In 1998, when I realized that Rockapella was still together and that they were touring, I was ecstatic! I bought a bunch of their albums and listened to them religiously, then I went to my very first concert in Redding, California. Somehow, they were even better live.

The next three years of fandom were an interesting, fun, harrowing experience that I won't go in to now. Those of you who have known me all of these years know what happened, in as much as anyone can really know what happened. The highlights of all of that were twofold: 1) The awesome friends I made through traveling to concerts and the Yahoo! message boards, and 2) My sister's and my inclusion in both the concert video that PBS released in 2001 and the live CD that came out that same year. (Generally, I dislike hecklers; in this case, it happened to work.)



Eventually, in order to save something that was important, I sold all of the CDs, stopped going to concerts, and that was that.

This morning, I found out that Rockapella is going to be in Austin at the beginning of December. The concert is on a night that James typically has blacked out, but he immediately said he'd go with me. I have a male friend who said that he doesn't think men have it within them to like a cappella music. And maybe they don't. But James wants to take me to this concert because he saw how important it is to me. As in, when I saw the notification pop up in my Facebook feed, I started crying. I didn't think they were going to be in this area for this tour. But they are. And I'm going. With my family.

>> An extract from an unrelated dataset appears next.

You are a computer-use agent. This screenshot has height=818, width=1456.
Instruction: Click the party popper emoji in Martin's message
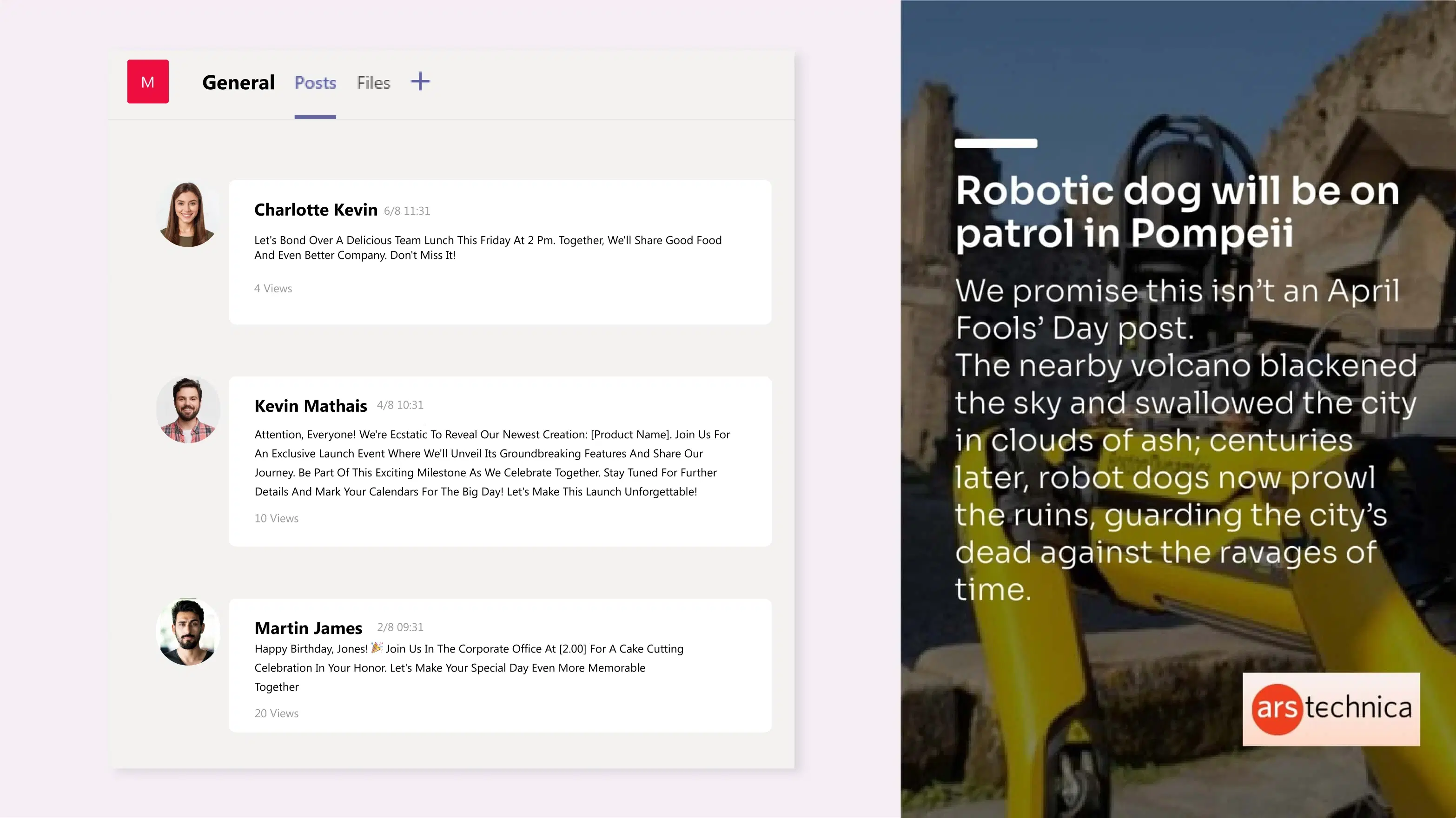pos(377,648)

I'm excited about spending an extended weekend with my family, going to the State Fair, attending the Weird Al weekend, and meeting James' niece. I'm looking forward to dinner and a concert in December, too; I'm hoping they play some Christmas music. But primarily, I am grateful for my life and for my amazing husband. I have never been to one of "his" concerts. I hope I get the chance to be as gracious about his interests and passions as he has been with mine. I am so thrilled finally to be "home."